Lines from the one with "700x599 pixels. How" up to and including the one with "This screenshot has width=644, height=224." are to be copied exactly from the records below, without their pictures.

- LISTED RECORDS -
Content starts

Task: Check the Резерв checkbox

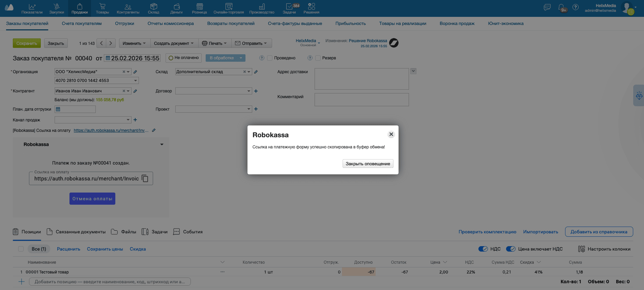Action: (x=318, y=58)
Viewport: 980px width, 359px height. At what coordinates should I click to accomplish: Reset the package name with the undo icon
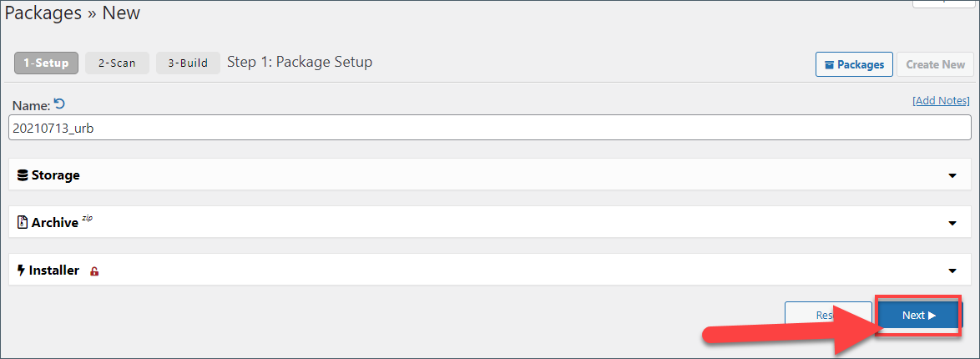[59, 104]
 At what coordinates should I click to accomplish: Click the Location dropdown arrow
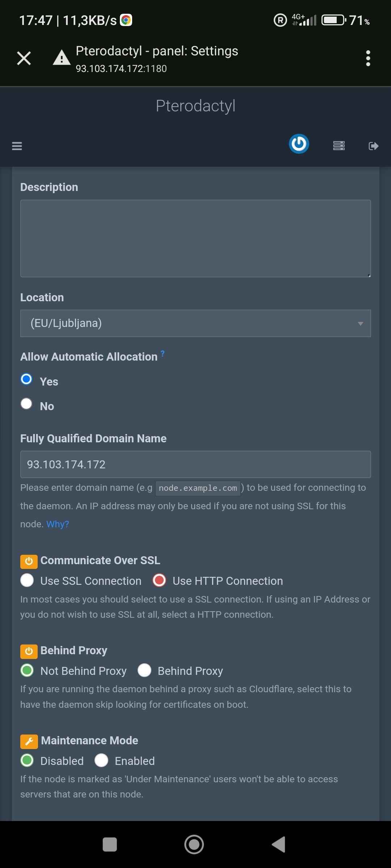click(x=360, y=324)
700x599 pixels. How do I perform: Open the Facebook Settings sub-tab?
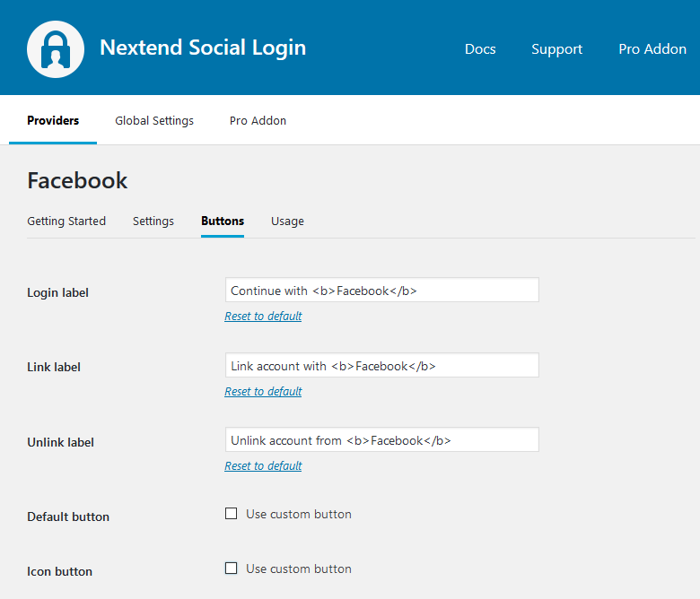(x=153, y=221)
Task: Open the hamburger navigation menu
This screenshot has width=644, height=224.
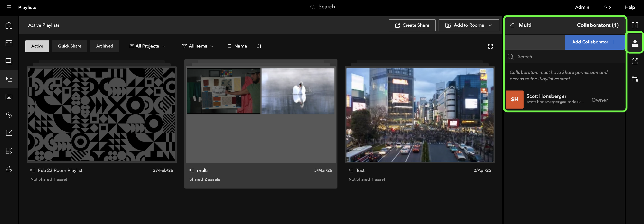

Content ends
Content starts

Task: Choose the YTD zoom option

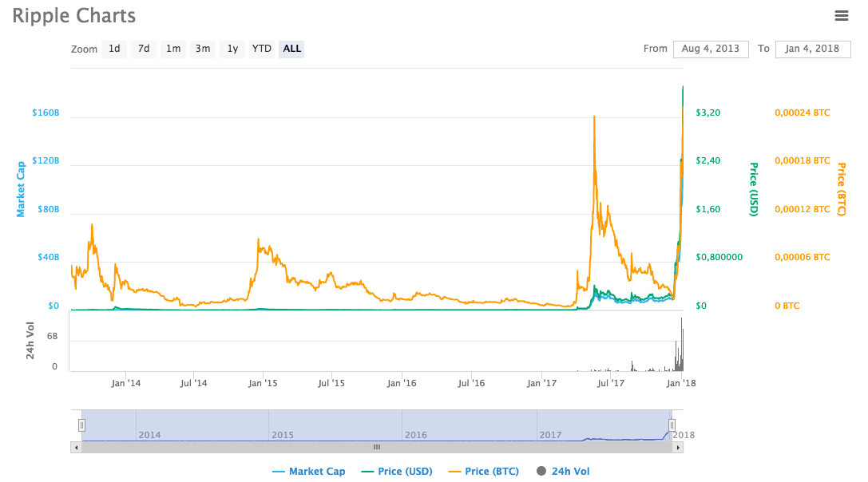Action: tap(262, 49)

Content ends

- ANSWER SECTION -
700x599 pixels. How do I perform: Open the Facebook Settings sub-tab?
(x=153, y=221)
Task: Open the hamburger navigation menu
This screenshot has width=644, height=224.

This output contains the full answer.